I am cleaning records that have poorly recorded and inconsistent socio-demographic information over time, for the same person. I want to take the most commonly occuring value (the mode) for each person.
One way to do that is to partition by id and then count how many times each value occurs, retaining the highest count for each id:
DROP TABLE dbo.table
SELECT DISTINCT [id], [ethnic_group] AS [ethnic_mode], ct INTO dbo.table
FROM (
SELECT row_number() OVER (PARTITION BY [id] ORDER BY count([ethnic_group]) DESC) as rn, count([ethnic_group]) as ct, [ethnic_group], [id]
FROM
dbo.mytable GROUP BY [id], [ethnic_group]) ranked
where rn = 1
ORDER BY ct DESC
But I want to do this for several variables (ethnic group, income group and several more).
How can I select the mode for several variables within one statement and insert into one table (rather than creating separate tables for each variable)?

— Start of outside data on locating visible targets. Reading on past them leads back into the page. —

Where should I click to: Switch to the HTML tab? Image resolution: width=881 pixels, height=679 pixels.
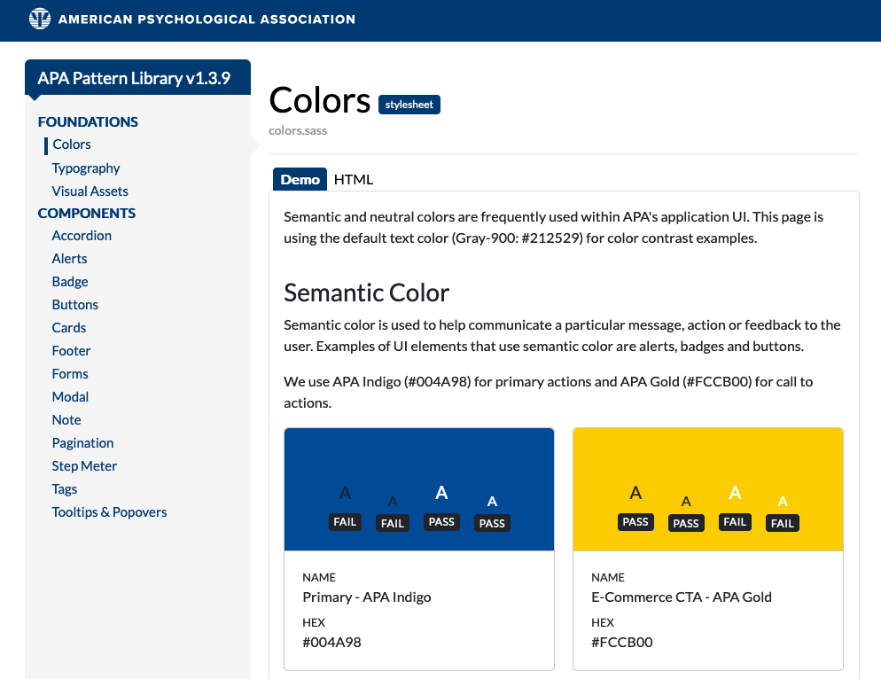click(354, 179)
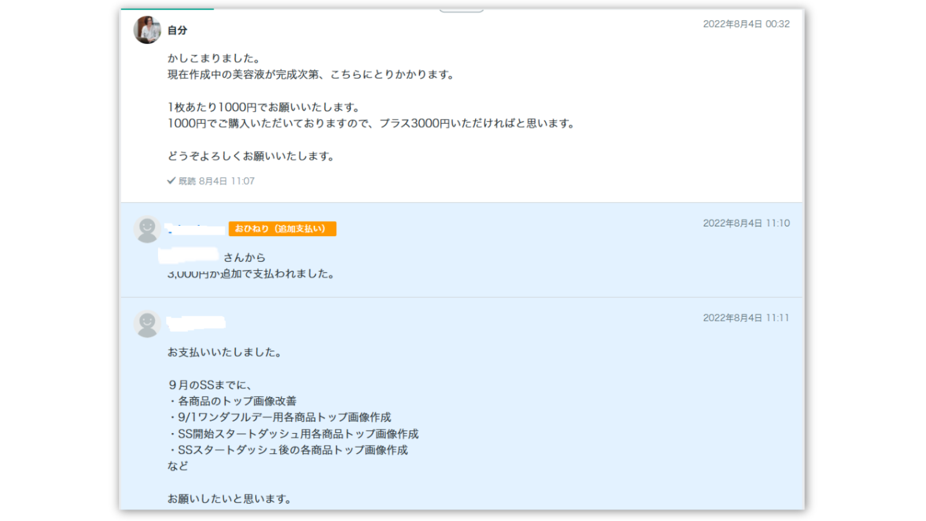
Task: Click the お支払いいたしました。 message line
Action: 225,352
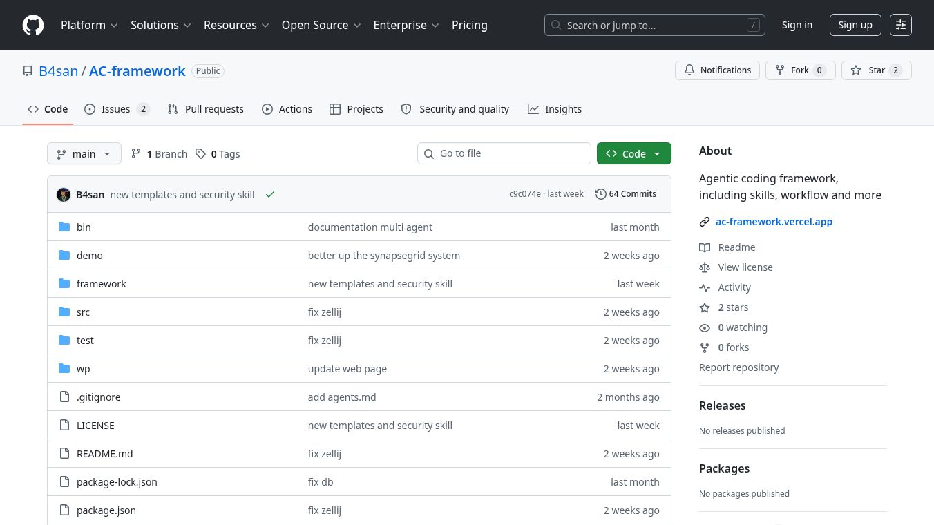Click the star icon to star AC-framework
Image resolution: width=934 pixels, height=525 pixels.
tap(856, 70)
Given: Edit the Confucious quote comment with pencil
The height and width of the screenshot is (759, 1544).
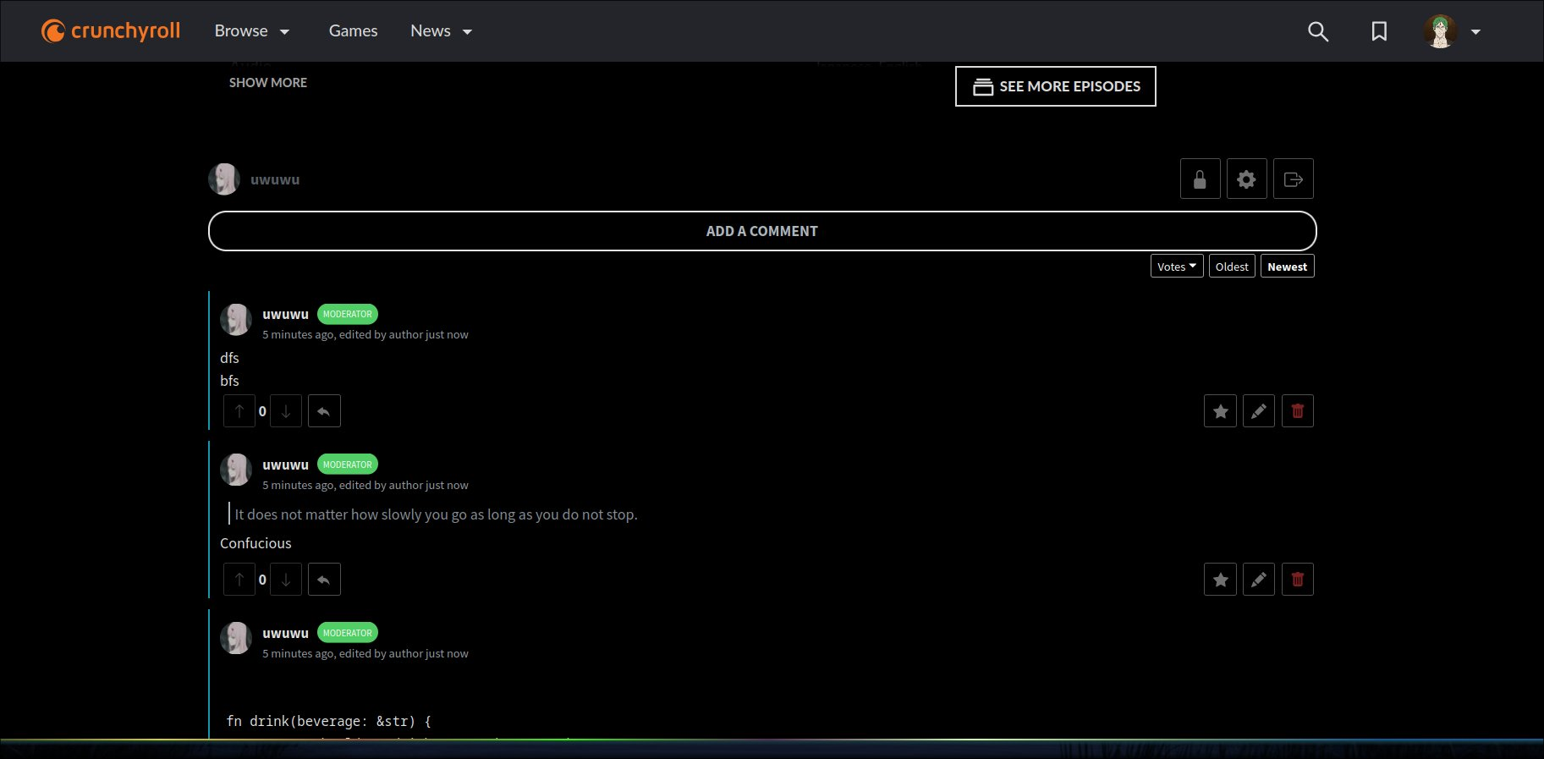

The table below illustrates an example of what I want to do:
DROP TABLE mytable;
CREATE TABLE mytable(
id VARCHAR(2) NOT NULL PRIMARY KEY
,ethnic_group VARCHAR(12) NOT NULL
,ethnic_mode VARCHAR(11) NOT NULL
,income VARCHAR(6) NOT NULL
,income_mode VARCHAR(11) NOT NULL
);
INSERT INTO mytable(id,ethnic_group,ethnic_mode,income,income_mode) VALUES ('id','ethnic_group','ethnic_mode','income','income_mode');
INSERT INTO mytable(id,ethnic_group,ethnic_mode,income,income_mode) VALUES ('1','white','white','middle','middle');
INSERT INTO mytable(id,ethnic_group,ethnic_mode,income,income_mode) VALUES ('1','white','white','middle','middle');
INSERT INTO mytable(id,ethnic_group,ethnic_mode,income,income_mode) VALUES ('1','mixed','white','high','middle');
INSERT INTO mytable(id,ethnic_group,ethnic_mode,income,income_mode) VALUES ('2','asian','asian','middle','middle');
INSERT INTO mytable(id,ethnic_group,ethnic_mode,income,income_mode) VALUES ('2','mixed','asian','middle','middle');
INSERT INTO mytable(id,ethnic_group,ethnic_mode,income,income_mode) VALUES ('2','asian','asian','middle','middle');